Honorary and ghost authorship in high impact biomedical journals: a cross sectional surveyBMJ 2011; 343 doi: https://doi.org/10.1136/bmj.d6128 (Published 25 October 2011) Cite this as: BMJ 2011;343:d6128
- Joseph S Wislar, survey research specialist, JAMA,
- Annette Flanagin, managing deputy editor, JAMA,
- Phil B Fontanarosa, executive editor, JAMA,
- Catherine D DeAngelis, editor emerita, JAMA
- Correspondence to: J S Wislar
- Accepted 23 August 2011
Objectives To assess the prevalence of honorary and ghost authors in six leading general medical journals in 2008 and compare this with the prevalence reported by authors of articles published in 1996.
Design Cross sectional survey using a web based questionnaire.
Setting International survey of journal authors.
Participants Sample of corresponding authors of 896 research articles, review articles, and editorial/opinion articles published in six general medical journals with high impact factors in 2008: Annals of Internal Medicine, JAMA, Lancet, Nature Medicine, New England Journal of Medicine, and PLoS Medicine.
Main outcome measures Self reported compliance with International Committee of Medical Journal Editors (ICMJE) criteria for authorship for all authors on the selected articles.
Results A total of 630/896 (70.3%) corresponding authors responded to the survey. The prevalence of articles with honorary authorship or ghost authorship, or both, was 21.0% (95% CI 18.0% to 24.3%), a decrease from 29.2% reported in 1996 (P=0.004). Based on 545 responses on honorary authorship, 96 articles (17.6% (95% CI 14.6% to 21.0%)) had honorary authors (range by journal 12.2% to 29.3%), a non-significant change from 1996 (19.3%; P=0.439). Based on 622 responses on ghost authorship, 49 articles (7.9% (6.0% to 10.3%)) had ghost authors (range by journal 2.1% to 11.0%), a significant decline from 1996 (11.5%; P=0.023). The prevalence of honorary authorship was 25.0% in original research reports, 15.0% in reviews, and 11.2% in editorials, whereas the prevalence of ghost authorship was 11.9% in research articles, 6.0% in reviews, and 5.3% in editorials.
Conclusions Evidence of honorary and ghost authorship in 21% of articles published in major medical journals in 2008 suggests that increased efforts by scientific journals, individual authors, and academic institutions are essential to promote responsibility, accountability, and transparency in authorship, and to maintain integrity in scientific publication.
We thank Angela Grayson, Jeni Reiling, and Reuben Rios, JAMA assistant editors, for research assistance.
An earlier version of this research was presented at the Sixth International Congress on Peer Review and Biomedical Publication, 10 September 2009, Vancouver BC, Canada.
Contributors: JW collected and analysed the data. All authors (CD, AF, PF, JW) participated in the design of the study, interpretation of the results, the writing of the manuscript, and review and approval of the final manuscript. All authors had full access to all the data, including statistical reports and tables, in the study and can take responsibility for the integrity of the data and the accuracy of the data analysis.

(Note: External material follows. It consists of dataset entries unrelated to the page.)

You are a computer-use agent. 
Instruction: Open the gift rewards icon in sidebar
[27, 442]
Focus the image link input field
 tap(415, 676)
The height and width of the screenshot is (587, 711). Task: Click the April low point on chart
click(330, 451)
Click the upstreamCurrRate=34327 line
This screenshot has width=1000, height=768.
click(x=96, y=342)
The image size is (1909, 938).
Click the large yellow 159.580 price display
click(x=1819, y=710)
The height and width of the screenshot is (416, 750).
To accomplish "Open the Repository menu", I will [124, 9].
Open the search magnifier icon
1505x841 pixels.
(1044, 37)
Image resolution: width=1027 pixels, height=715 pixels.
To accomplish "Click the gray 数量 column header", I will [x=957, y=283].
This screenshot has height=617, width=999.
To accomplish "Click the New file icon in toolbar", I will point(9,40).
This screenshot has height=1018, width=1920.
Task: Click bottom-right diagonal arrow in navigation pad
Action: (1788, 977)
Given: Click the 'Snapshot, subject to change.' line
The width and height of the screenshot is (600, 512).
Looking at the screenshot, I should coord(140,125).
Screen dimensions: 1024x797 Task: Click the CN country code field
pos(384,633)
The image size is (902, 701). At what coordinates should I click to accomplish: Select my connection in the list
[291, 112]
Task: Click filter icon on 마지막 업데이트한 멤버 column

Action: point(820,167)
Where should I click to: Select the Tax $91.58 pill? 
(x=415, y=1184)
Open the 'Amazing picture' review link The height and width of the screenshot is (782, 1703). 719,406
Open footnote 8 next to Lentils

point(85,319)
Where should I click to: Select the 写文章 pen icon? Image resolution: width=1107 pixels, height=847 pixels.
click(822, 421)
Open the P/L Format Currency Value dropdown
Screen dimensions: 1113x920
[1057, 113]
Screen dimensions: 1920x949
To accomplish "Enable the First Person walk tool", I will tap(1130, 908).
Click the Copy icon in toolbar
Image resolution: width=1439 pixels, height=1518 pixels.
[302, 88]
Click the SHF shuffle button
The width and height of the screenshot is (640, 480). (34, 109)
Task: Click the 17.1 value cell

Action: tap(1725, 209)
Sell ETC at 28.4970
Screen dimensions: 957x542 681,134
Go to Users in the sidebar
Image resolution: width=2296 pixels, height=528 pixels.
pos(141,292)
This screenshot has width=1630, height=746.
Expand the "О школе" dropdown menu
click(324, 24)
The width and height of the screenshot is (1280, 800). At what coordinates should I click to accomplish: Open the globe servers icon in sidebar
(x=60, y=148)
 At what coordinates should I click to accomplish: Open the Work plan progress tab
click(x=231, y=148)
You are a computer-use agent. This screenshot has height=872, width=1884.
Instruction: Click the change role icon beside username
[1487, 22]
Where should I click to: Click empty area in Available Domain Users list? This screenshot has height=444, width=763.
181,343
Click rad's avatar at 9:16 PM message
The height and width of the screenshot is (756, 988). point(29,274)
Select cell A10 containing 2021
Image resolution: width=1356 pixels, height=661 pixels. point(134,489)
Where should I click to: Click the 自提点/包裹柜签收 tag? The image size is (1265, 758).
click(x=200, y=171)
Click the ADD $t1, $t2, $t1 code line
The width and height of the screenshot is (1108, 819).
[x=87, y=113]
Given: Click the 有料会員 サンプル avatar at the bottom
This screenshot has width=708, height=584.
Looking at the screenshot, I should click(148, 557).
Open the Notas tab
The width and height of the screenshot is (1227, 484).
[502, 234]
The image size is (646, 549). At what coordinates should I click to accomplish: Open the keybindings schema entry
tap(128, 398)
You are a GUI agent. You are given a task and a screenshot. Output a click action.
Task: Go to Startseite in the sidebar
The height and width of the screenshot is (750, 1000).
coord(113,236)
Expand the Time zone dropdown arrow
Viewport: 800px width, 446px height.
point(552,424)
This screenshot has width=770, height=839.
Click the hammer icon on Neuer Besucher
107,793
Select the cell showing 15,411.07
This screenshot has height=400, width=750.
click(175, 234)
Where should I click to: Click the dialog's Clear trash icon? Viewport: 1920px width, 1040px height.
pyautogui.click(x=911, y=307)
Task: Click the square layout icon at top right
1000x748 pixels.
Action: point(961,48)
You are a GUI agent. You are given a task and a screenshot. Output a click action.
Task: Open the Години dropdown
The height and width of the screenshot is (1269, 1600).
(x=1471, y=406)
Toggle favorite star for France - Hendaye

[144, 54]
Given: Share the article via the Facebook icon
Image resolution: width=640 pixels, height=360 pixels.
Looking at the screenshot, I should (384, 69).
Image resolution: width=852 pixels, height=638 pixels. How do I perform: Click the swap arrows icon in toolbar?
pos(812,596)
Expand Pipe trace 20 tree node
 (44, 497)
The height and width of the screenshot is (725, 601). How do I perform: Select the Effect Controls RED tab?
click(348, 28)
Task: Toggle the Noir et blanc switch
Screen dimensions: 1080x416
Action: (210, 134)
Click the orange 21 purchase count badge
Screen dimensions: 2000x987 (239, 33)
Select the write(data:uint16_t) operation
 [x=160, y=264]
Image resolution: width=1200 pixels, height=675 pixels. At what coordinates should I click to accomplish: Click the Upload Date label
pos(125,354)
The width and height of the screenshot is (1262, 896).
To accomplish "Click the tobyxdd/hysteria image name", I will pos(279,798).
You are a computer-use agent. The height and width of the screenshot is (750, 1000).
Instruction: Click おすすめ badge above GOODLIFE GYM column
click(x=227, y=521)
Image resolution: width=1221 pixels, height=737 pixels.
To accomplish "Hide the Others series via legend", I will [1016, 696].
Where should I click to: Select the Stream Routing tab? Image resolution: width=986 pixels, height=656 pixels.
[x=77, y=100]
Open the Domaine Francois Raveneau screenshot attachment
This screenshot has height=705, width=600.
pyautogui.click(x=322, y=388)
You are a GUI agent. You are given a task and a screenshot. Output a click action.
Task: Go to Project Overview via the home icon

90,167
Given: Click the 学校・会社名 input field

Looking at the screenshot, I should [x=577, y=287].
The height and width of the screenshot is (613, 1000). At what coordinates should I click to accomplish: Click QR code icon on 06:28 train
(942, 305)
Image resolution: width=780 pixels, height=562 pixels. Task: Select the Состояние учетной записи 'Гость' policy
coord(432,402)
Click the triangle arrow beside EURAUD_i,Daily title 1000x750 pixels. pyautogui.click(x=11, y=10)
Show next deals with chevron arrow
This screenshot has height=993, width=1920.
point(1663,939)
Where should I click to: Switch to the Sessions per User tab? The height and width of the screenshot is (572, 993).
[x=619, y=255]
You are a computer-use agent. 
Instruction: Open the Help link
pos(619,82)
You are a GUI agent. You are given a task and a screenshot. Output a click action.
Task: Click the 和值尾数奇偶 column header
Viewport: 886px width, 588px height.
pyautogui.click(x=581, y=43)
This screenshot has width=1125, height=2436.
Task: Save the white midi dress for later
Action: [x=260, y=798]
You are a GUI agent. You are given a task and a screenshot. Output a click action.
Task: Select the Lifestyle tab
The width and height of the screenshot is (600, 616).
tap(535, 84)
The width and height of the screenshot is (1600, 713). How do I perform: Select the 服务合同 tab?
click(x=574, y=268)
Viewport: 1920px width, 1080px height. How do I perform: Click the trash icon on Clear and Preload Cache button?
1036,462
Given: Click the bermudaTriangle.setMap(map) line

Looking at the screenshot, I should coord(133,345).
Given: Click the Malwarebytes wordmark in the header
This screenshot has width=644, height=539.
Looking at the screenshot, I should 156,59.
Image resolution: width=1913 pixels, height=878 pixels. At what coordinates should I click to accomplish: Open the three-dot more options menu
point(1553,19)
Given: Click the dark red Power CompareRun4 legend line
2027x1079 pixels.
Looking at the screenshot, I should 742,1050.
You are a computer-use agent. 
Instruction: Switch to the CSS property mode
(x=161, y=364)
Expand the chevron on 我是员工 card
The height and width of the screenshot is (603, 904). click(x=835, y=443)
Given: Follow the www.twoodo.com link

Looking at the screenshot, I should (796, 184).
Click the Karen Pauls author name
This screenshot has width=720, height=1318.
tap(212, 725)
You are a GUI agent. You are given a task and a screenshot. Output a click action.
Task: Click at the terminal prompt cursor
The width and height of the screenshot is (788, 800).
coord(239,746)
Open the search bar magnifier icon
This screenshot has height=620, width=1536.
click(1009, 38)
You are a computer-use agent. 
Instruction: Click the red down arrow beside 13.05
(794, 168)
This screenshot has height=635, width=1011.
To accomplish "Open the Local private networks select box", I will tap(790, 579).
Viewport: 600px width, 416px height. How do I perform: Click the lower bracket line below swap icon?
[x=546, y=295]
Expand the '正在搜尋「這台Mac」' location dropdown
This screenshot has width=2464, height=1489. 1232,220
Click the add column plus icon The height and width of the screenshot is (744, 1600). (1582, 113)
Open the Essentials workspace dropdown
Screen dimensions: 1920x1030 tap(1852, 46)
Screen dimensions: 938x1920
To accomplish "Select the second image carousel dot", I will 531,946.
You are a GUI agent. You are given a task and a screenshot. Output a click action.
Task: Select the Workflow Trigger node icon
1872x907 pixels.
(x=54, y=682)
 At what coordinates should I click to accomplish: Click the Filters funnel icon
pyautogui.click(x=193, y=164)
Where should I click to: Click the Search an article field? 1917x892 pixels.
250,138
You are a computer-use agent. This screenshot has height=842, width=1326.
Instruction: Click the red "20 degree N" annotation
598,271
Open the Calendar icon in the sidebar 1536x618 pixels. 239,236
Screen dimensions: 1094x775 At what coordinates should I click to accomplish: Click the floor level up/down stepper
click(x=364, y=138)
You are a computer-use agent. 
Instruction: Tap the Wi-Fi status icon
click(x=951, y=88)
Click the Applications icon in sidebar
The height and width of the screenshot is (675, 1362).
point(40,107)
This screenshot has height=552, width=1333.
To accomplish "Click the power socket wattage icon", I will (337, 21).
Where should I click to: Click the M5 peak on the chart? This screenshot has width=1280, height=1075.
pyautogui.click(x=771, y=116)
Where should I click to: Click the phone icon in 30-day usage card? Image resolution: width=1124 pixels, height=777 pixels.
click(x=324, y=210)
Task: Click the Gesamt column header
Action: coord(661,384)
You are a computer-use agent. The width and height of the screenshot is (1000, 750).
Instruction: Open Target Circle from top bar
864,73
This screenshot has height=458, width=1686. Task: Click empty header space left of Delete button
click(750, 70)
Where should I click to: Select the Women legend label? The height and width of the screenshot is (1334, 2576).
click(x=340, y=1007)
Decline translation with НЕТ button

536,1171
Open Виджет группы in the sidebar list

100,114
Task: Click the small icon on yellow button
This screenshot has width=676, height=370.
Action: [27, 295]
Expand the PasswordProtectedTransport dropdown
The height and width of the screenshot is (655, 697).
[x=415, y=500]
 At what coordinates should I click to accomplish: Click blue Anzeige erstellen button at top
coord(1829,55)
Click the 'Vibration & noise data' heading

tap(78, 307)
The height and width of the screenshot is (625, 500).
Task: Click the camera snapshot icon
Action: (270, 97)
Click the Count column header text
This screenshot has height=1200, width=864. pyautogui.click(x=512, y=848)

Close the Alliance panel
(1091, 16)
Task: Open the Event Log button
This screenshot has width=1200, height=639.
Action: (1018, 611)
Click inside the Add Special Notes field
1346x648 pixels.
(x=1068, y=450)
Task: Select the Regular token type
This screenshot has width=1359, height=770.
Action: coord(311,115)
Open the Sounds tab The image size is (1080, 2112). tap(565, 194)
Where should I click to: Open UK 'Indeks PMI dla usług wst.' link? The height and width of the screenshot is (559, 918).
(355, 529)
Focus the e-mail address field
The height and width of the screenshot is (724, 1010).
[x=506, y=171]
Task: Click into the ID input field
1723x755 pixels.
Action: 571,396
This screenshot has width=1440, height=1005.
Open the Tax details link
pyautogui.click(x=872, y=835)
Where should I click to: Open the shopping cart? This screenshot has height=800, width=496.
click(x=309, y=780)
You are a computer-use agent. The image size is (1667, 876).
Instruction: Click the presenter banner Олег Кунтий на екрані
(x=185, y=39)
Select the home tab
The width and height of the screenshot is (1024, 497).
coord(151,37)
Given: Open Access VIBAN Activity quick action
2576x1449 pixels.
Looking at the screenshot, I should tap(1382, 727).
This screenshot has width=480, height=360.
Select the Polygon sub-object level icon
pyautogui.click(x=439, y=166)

Funding: The authors are employed as editors with JAMA, one of the journals included in this study. All costs of the study were met by JAMA.
Competing interests: All authors have completed the Unified Competing Interest form at www.icmje.org/coi_disclosure.pdf (available on request from the corresponding author) and declare that none of the authors, their spouses or families, have any financial or non-financial interests or relationships that may be relevant to the submitted work
Ethical approval: Not required. In the invitation letter and at the beginning of the survey, participants were assured of confidentiality and the voluntary nature of their participation if they chose to participate. Participation was voluntary.